The opening price is the fixed price on the first day of listing. Under normal circumstances, the opening price on the first day is greater than the issue price. However, if the stock market is extremely depressed and the stock loses everyone's interest, it is also possible that the price will be lower than the issue price after the opening.

Production principle

The opening price of the futures market is generated by call auction, and the principle of call auction is different from the principle of closing the price in normal trading, so in some cases, it is impossible to close the position if the declared buying price is higher than the opening price or the declared selling price is lower than the opening price.

The opening price is call auction, and its principle is that the consignment price of a stock in the consignment note sent by buyers and sellers to Shenzhen and Shanghai between 9: 00 and 9: 25 is the same, but it is worth noting that this "consistent share price" refers to the "consistent share price" that can match the largest amount in a single transaction, and the consistent consignment price of buyers and sellers is not necessarily the highest price.

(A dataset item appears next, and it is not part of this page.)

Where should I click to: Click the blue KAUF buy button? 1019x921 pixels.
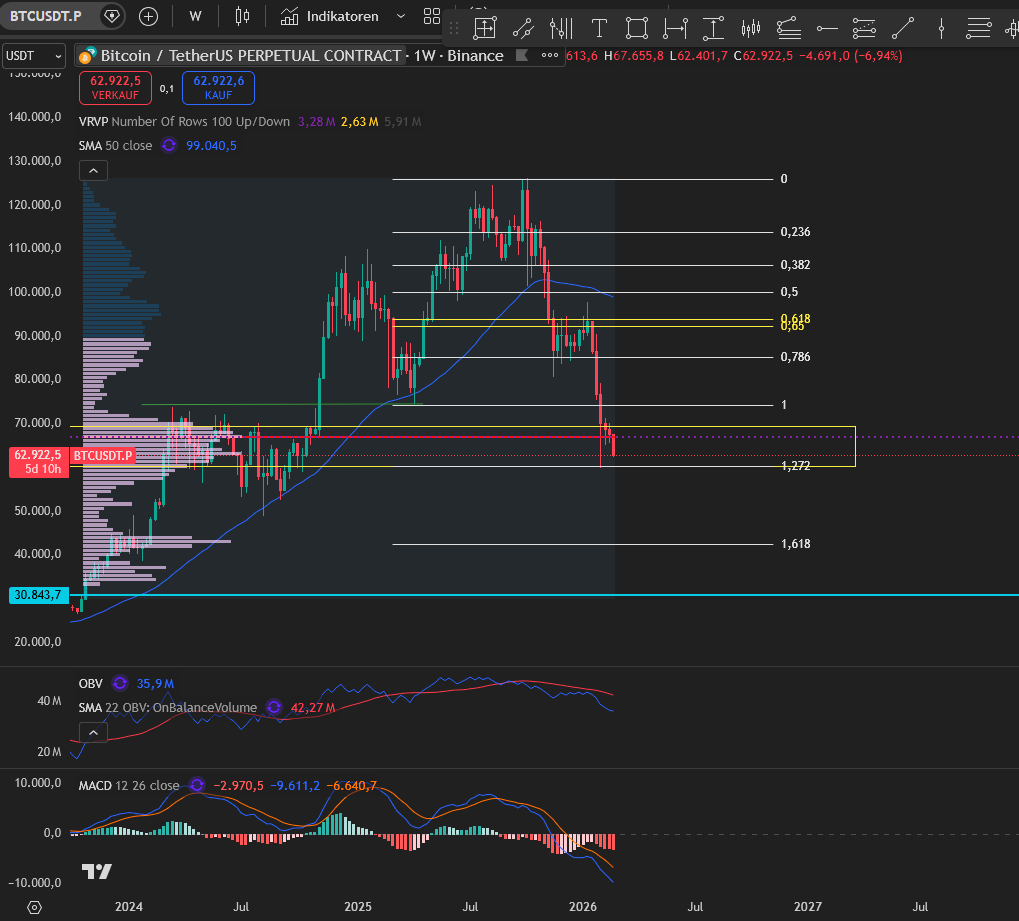(218, 88)
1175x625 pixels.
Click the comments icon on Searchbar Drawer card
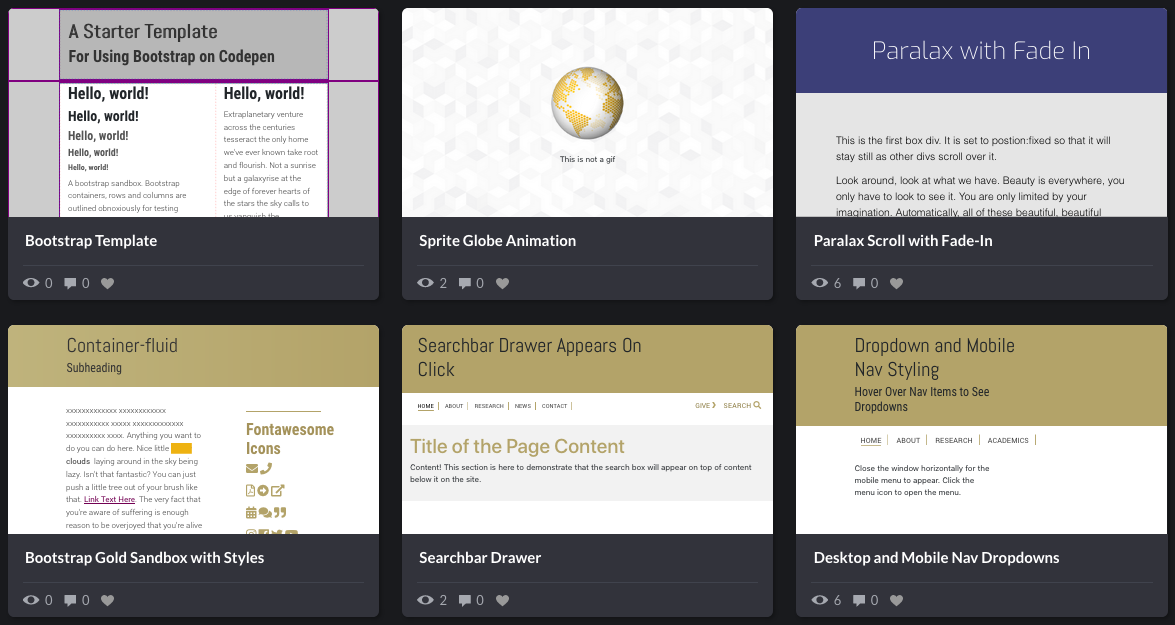pos(464,600)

The "call auction" generated between 9: 00 and 9: 25 does not implement the principle of "time priority" implemented by "continuous bidding" when the entrusted prices are consistent after 9: 30.

Here are some examples: from 9: 00 to 9: 25, the consignment price of the buyer 1 is 5.04 yuan, the consignment quantity is 100 lots, and the consignment time is 9: 02; The consignment price of buyer 2 is 4.99 yuan, the consignment quantity is 500 lots and the consignment time is 9:10; The consignment price of buyer 3 is 4.99 yuan, the consignment quantity is 800 lots, and the consignment time is 9: 24; The consignment price of the seller 1 is 4.96 yuan, the consignment quantity is 500 lots, and the consignment time is 9: 05; The consignment price of Seller 2 is 4.99 yuan, the consignment quantity is 200 lots, and the consignment time is 9:13; The consignment price of seller 3 is 4.99 yuan, the consignment quantity is 900 lots, and the consignment time is 9: 22; Under the above circumstances, when the opening price at 9: 25, that is, call auction, must be 4.99 yuan, the transaction is 1400 lots. Of the 65,438+0,400 lots, all the consignments of the buyer 65,438+0.2.3 were sold, and all the 500 lots and 200 lots of the consignments of the sellers 65,438+0 and 2 were sold, while the consignments of the seller 3 were sold.

Generation method

The bidding auction method is:

1. According to the principle of price priority and time priority, the trading system sorts all valid buy orders from high to low according to the declared price, and all valid sell orders from low to high according to the declared price.

Second, the trading system will match the buy and sell orders in front of the queue in turn until the transaction cannot be completed.

3. If the last transaction is a complete transaction, that is, the number of buying transactions equals the number of selling transactions, the arithmetic average price of the declared buying price and the declared selling price of the last transaction is taken as the opening price; If the last transaction is a partial transaction, the declared price of some transaction orders will be used as the opening price. The price is rounded off by the minimum change price of the futures contract.

Four, if there is no deal, the first transaction price after call auction is the opening price.

The opening price of the futures market is generated at 9:00.